* WHAT YOU ARE ASKED TO DO
Send back the entries exactly as they were given.

[Records from a data source]
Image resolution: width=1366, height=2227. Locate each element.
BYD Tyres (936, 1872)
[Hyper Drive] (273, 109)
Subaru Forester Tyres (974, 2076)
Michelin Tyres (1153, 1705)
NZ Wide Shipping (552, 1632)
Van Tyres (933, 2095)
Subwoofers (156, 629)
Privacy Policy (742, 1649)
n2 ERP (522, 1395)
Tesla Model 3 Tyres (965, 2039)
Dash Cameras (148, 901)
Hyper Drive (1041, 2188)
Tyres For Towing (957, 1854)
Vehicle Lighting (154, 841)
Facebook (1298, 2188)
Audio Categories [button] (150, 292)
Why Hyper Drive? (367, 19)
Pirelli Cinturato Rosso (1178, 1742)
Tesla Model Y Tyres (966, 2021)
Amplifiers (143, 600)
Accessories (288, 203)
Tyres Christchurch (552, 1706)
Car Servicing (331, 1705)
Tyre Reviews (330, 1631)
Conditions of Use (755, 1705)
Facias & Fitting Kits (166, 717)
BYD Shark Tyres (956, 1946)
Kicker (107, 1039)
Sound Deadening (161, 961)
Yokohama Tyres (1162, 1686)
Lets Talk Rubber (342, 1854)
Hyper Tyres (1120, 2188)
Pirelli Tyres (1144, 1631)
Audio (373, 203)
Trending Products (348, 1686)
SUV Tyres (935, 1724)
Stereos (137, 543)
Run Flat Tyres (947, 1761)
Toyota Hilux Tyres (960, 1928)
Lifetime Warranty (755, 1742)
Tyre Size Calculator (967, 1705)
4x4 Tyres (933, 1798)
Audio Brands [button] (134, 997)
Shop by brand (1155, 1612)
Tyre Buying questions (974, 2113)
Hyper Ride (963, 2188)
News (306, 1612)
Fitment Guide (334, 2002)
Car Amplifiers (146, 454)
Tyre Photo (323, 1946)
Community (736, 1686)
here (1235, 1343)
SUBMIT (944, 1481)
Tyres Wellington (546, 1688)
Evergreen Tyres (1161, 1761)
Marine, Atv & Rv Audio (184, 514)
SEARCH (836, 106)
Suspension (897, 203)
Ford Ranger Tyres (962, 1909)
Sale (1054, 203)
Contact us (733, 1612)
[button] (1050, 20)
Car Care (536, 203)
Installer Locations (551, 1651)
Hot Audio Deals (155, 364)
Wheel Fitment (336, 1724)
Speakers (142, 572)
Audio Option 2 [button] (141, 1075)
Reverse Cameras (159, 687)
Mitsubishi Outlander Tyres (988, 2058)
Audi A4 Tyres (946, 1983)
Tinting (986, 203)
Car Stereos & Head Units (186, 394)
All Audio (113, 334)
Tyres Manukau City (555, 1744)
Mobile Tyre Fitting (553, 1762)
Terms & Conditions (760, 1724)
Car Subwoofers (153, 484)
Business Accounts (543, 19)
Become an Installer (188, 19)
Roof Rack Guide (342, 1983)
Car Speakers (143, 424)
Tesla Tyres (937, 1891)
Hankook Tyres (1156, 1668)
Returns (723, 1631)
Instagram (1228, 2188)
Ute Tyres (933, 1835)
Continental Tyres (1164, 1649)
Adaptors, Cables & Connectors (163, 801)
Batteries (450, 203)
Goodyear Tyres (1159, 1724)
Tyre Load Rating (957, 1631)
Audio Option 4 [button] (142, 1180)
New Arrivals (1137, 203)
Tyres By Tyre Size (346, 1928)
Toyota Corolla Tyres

* REPLY TO THE TASK
Image resolution: width=1366, height=2227. Locate each element.
BYD Tyres (936, 1872)
[Hyper Drive] (273, 109)
Subaru Forester Tyres (974, 2076)
Michelin Tyres (1153, 1705)
NZ Wide Shipping (552, 1632)
Van Tyres (933, 2095)
Subwoofers (156, 629)
Privacy Policy (742, 1649)
n2 ERP (522, 1395)
Tesla Model 3 Tyres (965, 2039)
Dash Cameras (148, 901)
Hyper Drive (1041, 2188)
Tyres For Towing (957, 1854)
Vehicle Lighting (154, 841)
Facebook (1298, 2188)
Audio Categories [button] (150, 292)
Why Hyper Drive? (367, 19)
Pirelli Cinturato Rosso (1178, 1742)
Tesla Model Y Tyres (966, 2021)
Amplifiers (143, 600)
Accessories (288, 203)
Tyres Christchurch (552, 1706)
Car Servicing (331, 1705)
Tyre Reviews (330, 1631)
Conditions of Use (755, 1705)
Facias & Fitting Kits (166, 717)
BYD Shark Tyres (956, 1946)
Kicker (107, 1039)
Sound Deadening (161, 961)
Yokohama Tyres (1162, 1686)
Lets Talk Rubber (342, 1854)
Hyper Tyres (1120, 2188)
Pirelli Tyres (1144, 1631)
Audio (373, 203)
Trending Products (348, 1686)
SUV Tyres (935, 1724)
Stereos (137, 543)
Run Flat Tyres (947, 1761)
Toyota Hilux Tyres (960, 1928)
Lifetime Warranty (755, 1742)
Tyre Size Calculator (967, 1705)
4x4 Tyres (933, 1798)
Audio Brands [button] (134, 997)
Shop by brand (1155, 1612)
Tyre Buying questions (974, 2113)
Hyper Ride (963, 2188)
News (306, 1612)
Fitment Guide (334, 2002)
Car Amplifiers (146, 454)
Tyre Photo (323, 1946)
Community (736, 1686)
here (1235, 1343)
SUBMIT (944, 1481)
Tyres Wellington (546, 1688)
Evergreen Tyres (1161, 1761)
Marine, Atv & Rv Audio (184, 514)
SEARCH (836, 106)
Suspension (897, 203)
Ford Ranger Tyres (962, 1909)
Sale (1054, 203)
Contact us (733, 1612)
[button] (1050, 20)
Car Care (536, 203)
Installer Locations (551, 1651)
Hot Audio Deals (155, 364)
Wheel Fitment (336, 1724)
Speakers (142, 572)
Audio Option 2 [button] (141, 1075)
Reverse Cameras (159, 687)
Mitsubishi Outlander Tyres (988, 2058)
Audi A4 Tyres (946, 1983)
Tinting (986, 203)
Car Stereos & Head Units (186, 394)
All Audio (113, 334)
Tyres Manukau City (555, 1744)
Mobile Tyre Fitting (553, 1762)
Terms & Conditions (760, 1724)
Car Subwoofers (153, 484)
Business Accounts (543, 19)
Become an Installer (188, 19)
Roof Rack Guide (342, 1983)
Car Speakers (143, 424)
Tesla Tyres (937, 1891)
Hankook Tyres (1156, 1668)
Returns (723, 1631)
Instagram (1228, 2188)
Ute Tyres (933, 1835)
Continental Tyres (1164, 1649)
Adaptors, Cables & Connectors (163, 801)
Batteries (450, 203)
Goodyear Tyres (1159, 1724)
Tyre Load Rating (957, 1631)
Audio Option 4 [button] (142, 1180)
New Arrivals (1137, 203)
Tyres By Tyre Size (346, 1928)
Toyota Corolla Tyres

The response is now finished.